Agresividad al volante: claves para controlarla
Existen personas que pueden llegar a cambiar por completo cuando están al volante. En ese momento, sienten sensación de poder, pero olvidan que no están solas en la carretera. La agresividad verbal aflora con relatividad facilidad en un atasco de tráfico. ¿Cómo controlar la agresividad al volante?

En primer lugar, saliendo con más tiempo de casa para no tener prisa de llegar al punto de destino y contar con un margen de tiempo razonable a la hora de hacer frente a cualquier imprevisto. La rabia y el estrés acumulados en una situación de tensión al volante también van en contra de la propia salud de la persona, por ello, busca alternativas, como ir en bici o usar el transporte urbano.

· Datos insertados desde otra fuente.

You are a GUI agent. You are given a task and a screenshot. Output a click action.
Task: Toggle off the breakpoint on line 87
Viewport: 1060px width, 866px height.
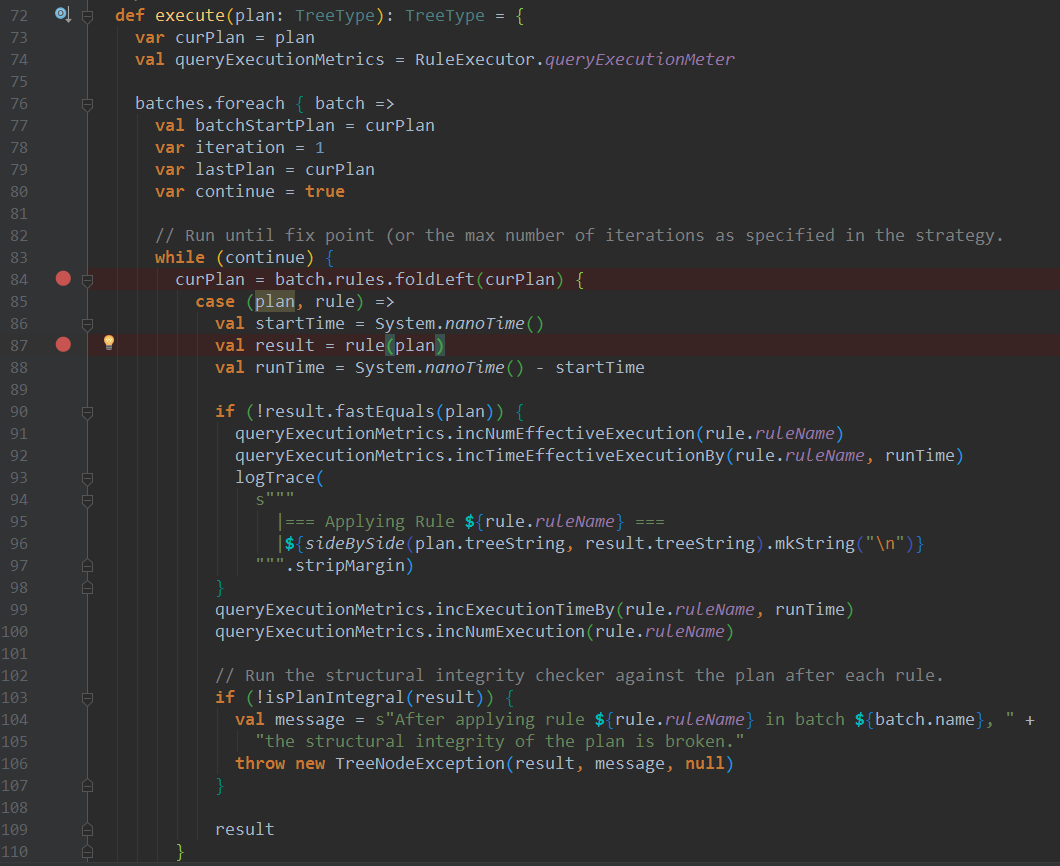(x=63, y=345)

Por otra parte, aquellas personas a las que les gusta la velocidad, tienen que hacer el esfuerzo de pensar en la responsabilidad que supone llevar un coche. Cada año, existen personas que dejan su vida en la carretera y forman parte de ese grupo de muertes que podrían haberse evitado. Recuerda que lo importante no es correr sino llegar bien al lugar de destino.

Además, puedes poner música tranquila en el coche para tener un estímulo positivo de fondo. Intenta también, respirar profundamente. Haz autocrítica, porque la verdad es que no hay nada que resulte más ridículo que ver a una persona fuera de sí y que pierde las formas mientras va al volante.

Existen gestos que reducen la agresividad al volante, por ejemplo, te ayudará ser un conductor altruista que piensa también en los demás: respeta las normas de circulación e intenta facilitar las maniobras de otros vehículos. Además, intenta también ponerte en el lugar del otro. Lo que peor llevan algunos conductores es observar errores en otras personas, en ese caso, recuerda que todo ser humano es imperfecto, incluso, tú.